I can't help thinking that if Bud had laughed his little brother off the court or chastised him for trying something so outlandish that Kenny would never have taken that shot at Madison Square Garden some eight years later. Where would the game of basketball be today? Interestingly enough, the jump shot still took some time to take off as a mainstream basketball move. In 1963, over 20 years after Kenny's historic shot, Hall-of-Famer Bob Cousy said the following prior to his final game with the Boston Celtics:
"I think the jump shot is the worst thing that has happened to basketball in ten years." Cousy's objections? "Any time you can do something on the ground, it's better."

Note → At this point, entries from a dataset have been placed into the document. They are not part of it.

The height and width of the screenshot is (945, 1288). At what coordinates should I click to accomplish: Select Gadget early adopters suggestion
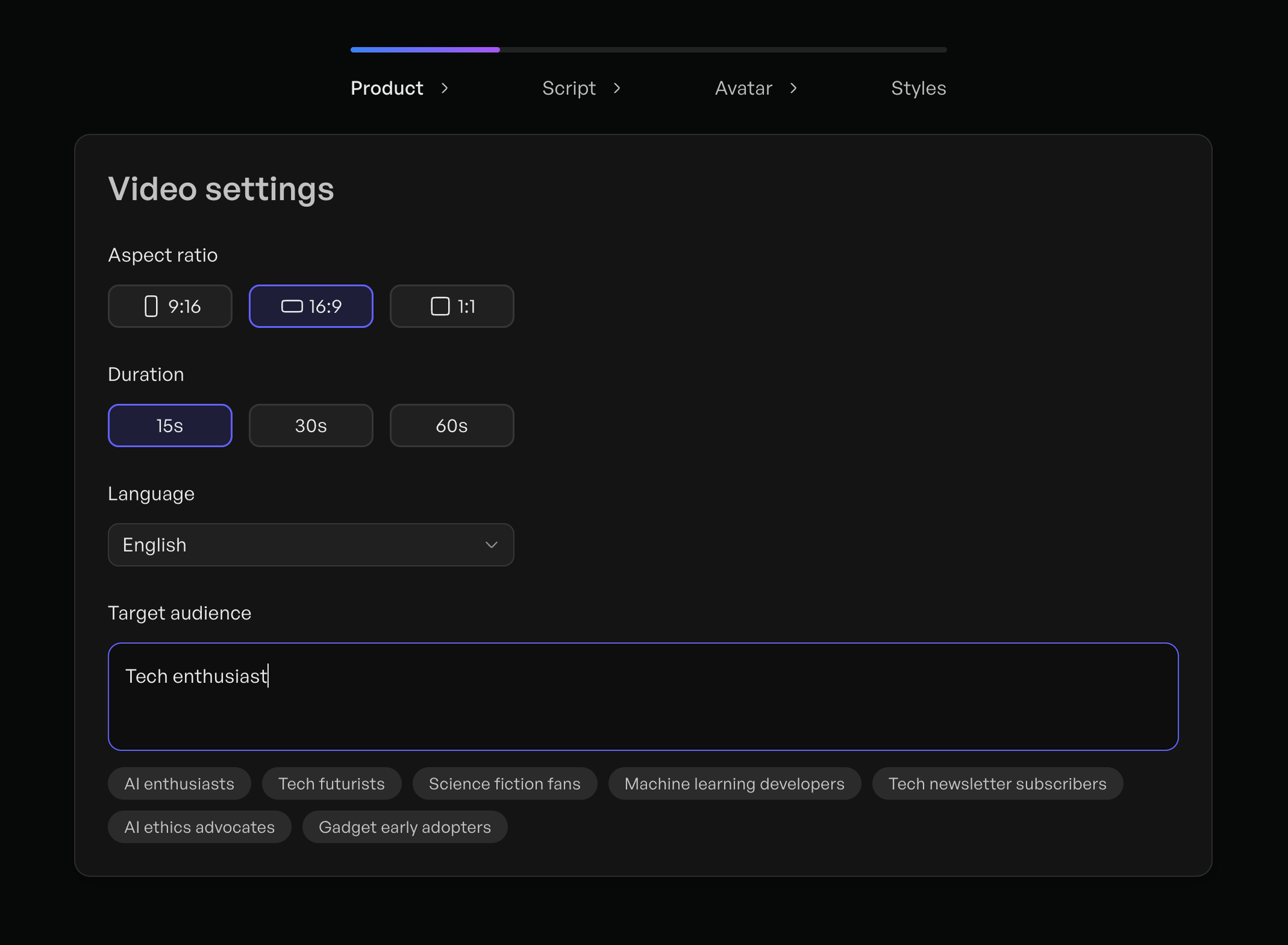404,826
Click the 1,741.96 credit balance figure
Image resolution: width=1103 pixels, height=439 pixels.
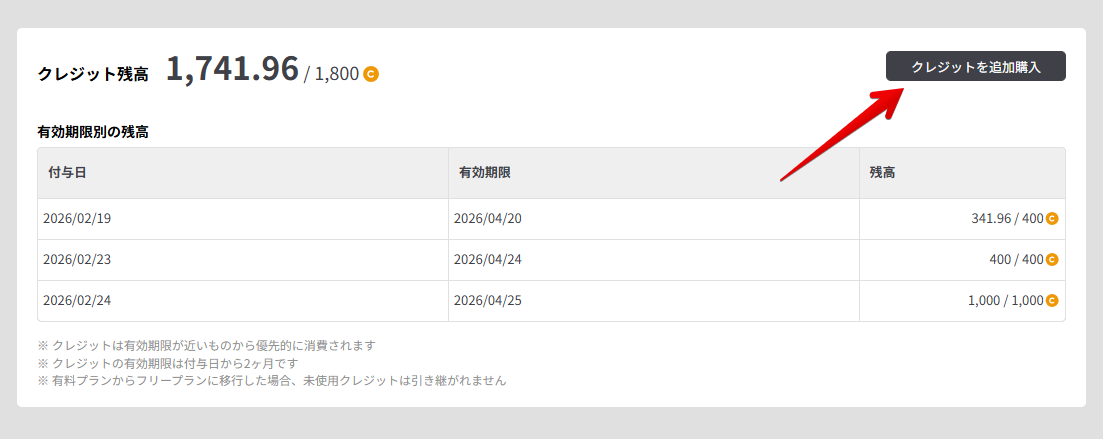pos(232,69)
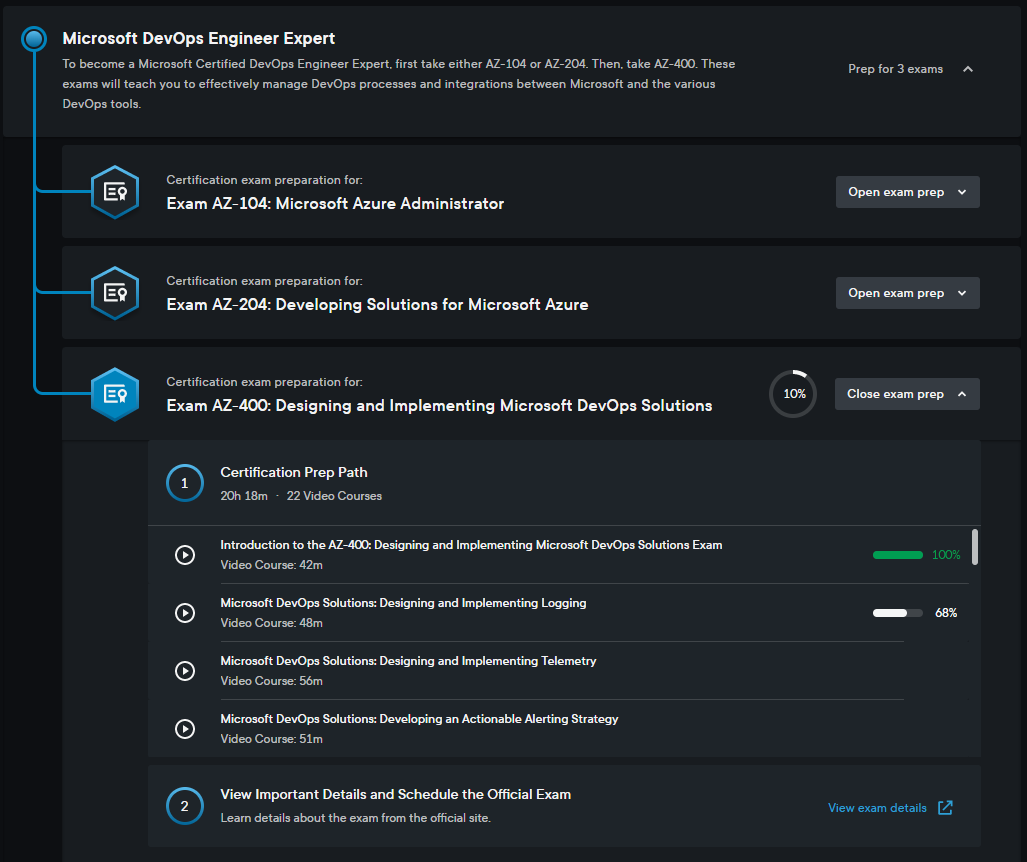Click the AZ-204 certification badge icon
Image resolution: width=1027 pixels, height=862 pixels.
115,293
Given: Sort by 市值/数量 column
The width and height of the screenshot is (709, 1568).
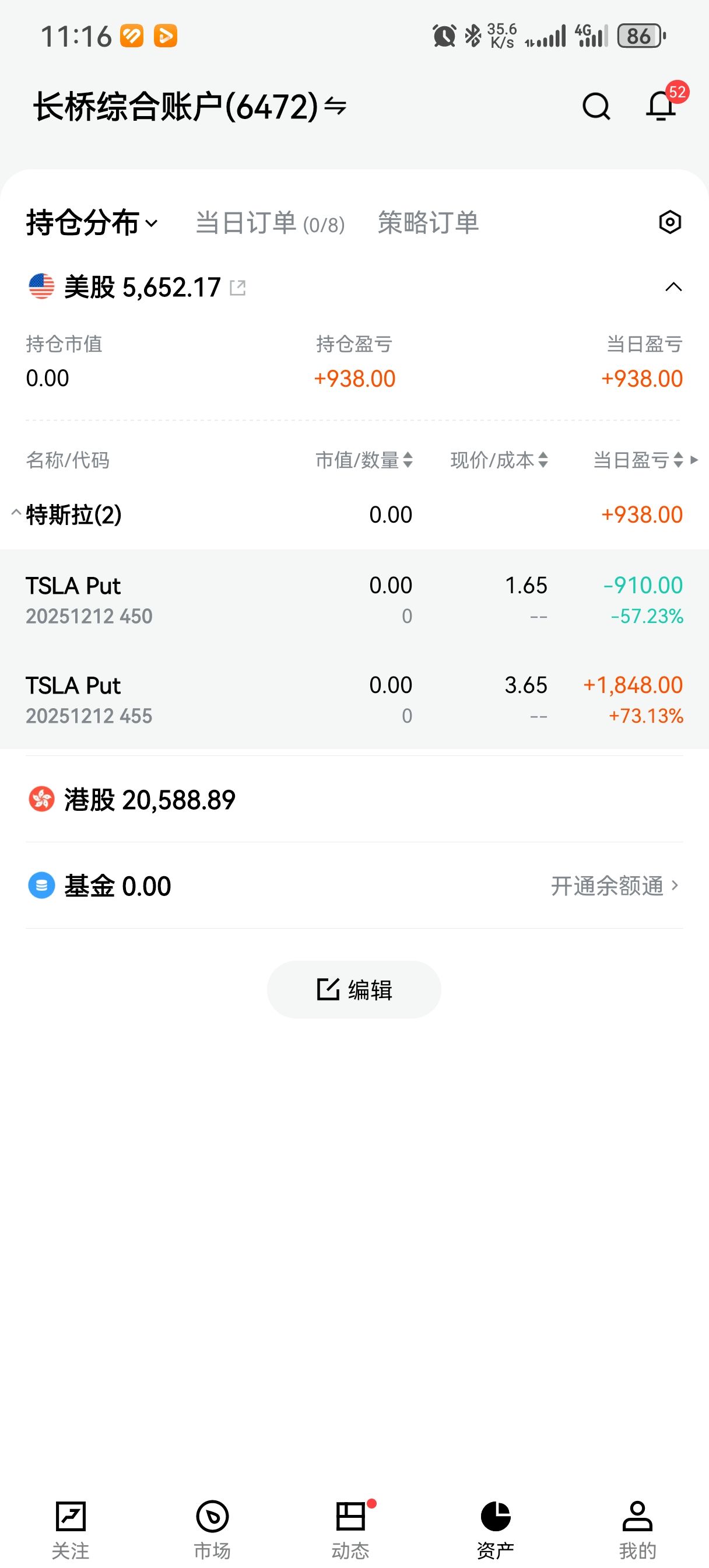Looking at the screenshot, I should [364, 460].
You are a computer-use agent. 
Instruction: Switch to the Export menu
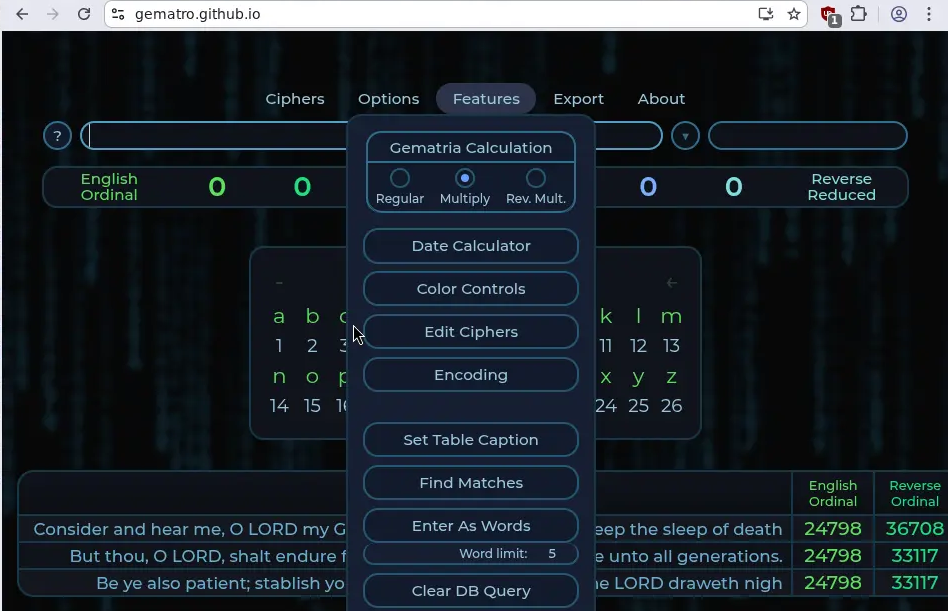(x=578, y=98)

As R. Kelly's I Believe I Can Fly echoes in my head, I have to smile at the irony in the fact that an innovative basketball player like Bob Cousy did not see the possibilities in the jump shot. What does this have to do with education? Like young Kenny Sailors, we need to move past the traditional mindset that got us to this point. History is full of examples of talented people like Bob Cousy who did not see the changes that were on the horizon. Let me remind you a few:
"Television won't be able to hold on to any market it captures after the first six months. People will soon get tired of staring at a plywood box every night." - Darryl Zanuck, executive at 20th Century Fox, 1946
"There is no reason that anyone would want a computer in their home." - Ken Olson - the founder of Digital Equipment Corporation, 1977
My final example is a bit of a challenge, fill in the blank on the following quote and then guess who said it...
"_________ will create forgetfulness in the learners' souls, because they will not use their memories." - ?
If you guessed the name of any 21st Century educator worrying about the impact of Google searches by his or her students then you are exactly...wrong. It was Socrates sometime around 400 BC worrying about the impact that writing was going to have on young scholars.
Of course this immediately brings to mind current disagreements about whether or not our students should be reading real books instead of digital books or whether they should take notes by hand instead of on a device. Maybe these are bad exammples. However, the one point I want to make is that we need to allow our students to veer from the path that we have taken. We need to be cautious about holding onto outdated traditions with white knuckles because they are what we are most comfortable with or because it worked for us. The bottom line is that this type of thinking will be to the detriment of our students. Most importantly, when we see our students trying new things that may be a bit unorthodox, we need to consider saying what Bud Sailors said to his little brother Kenny - "That's pretty good. You should develop that."